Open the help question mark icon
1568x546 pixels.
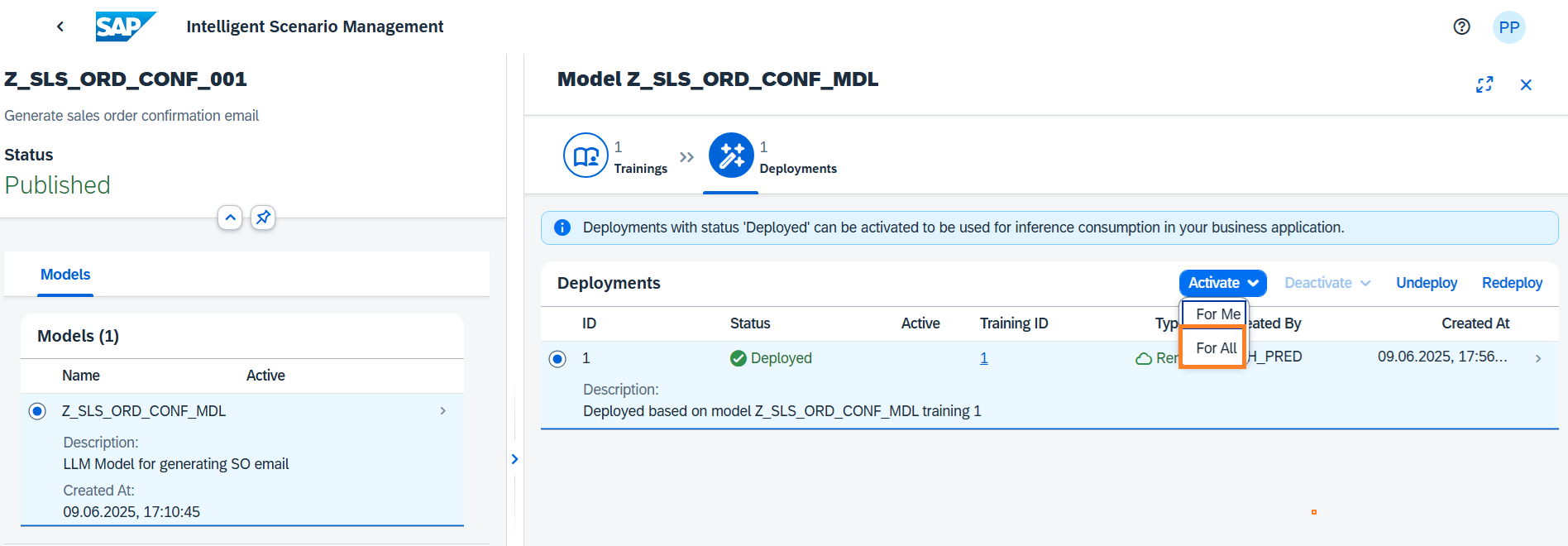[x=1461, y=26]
--
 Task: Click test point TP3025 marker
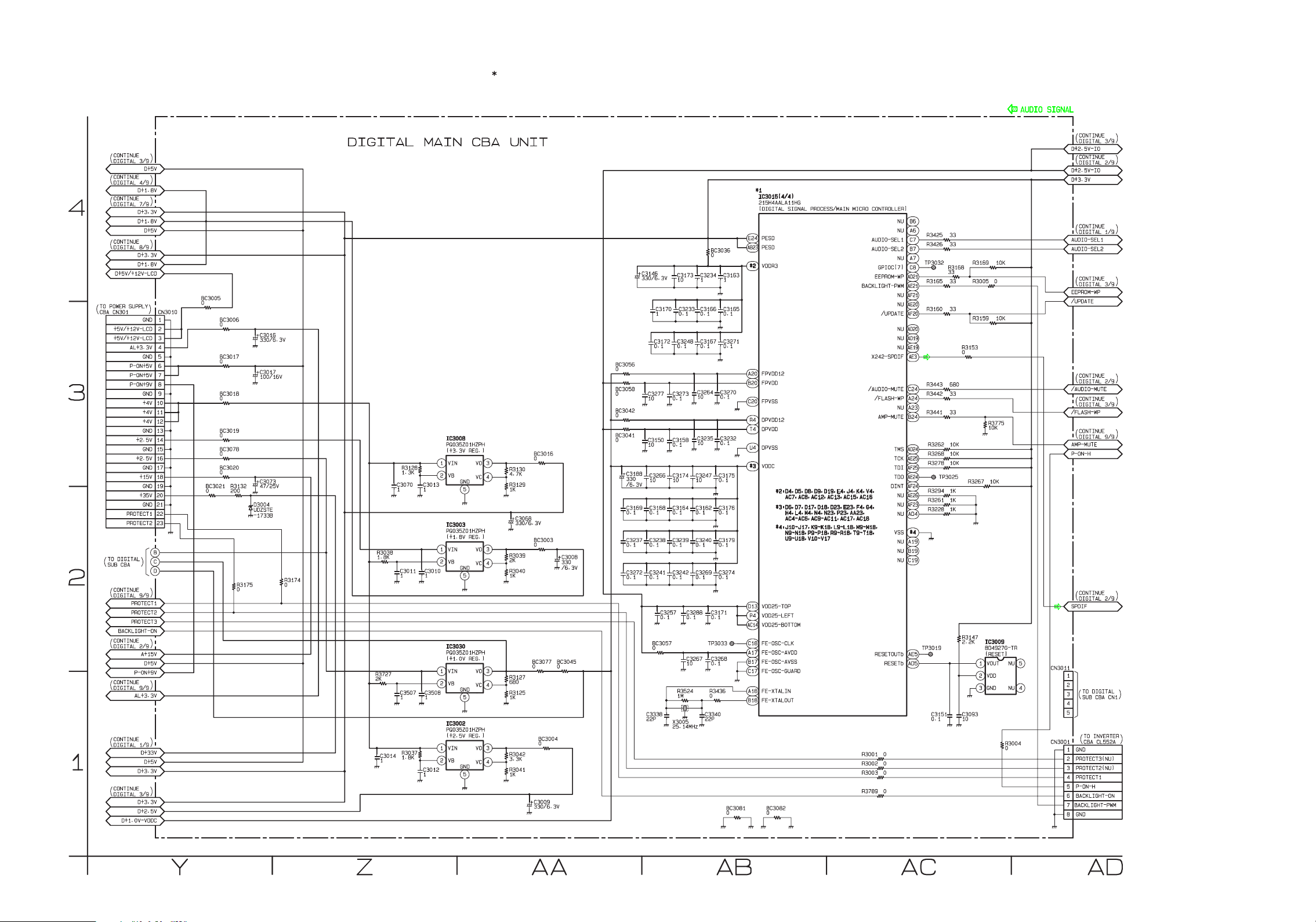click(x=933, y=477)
==
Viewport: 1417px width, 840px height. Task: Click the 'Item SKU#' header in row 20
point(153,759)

**WHAT YOU HAVE TO DO**. Rewrite the listing lines from the line with "Open the help question mark icon" to the line with "[x=1461, y=26]" as a numbered list, skipping any blank lines and leaving out the pictures.

**SOLUTION TO THE EXERCISE**.
1. Open the help question mark icon
2. 1568x546 pixels.
3. [x=1461, y=26]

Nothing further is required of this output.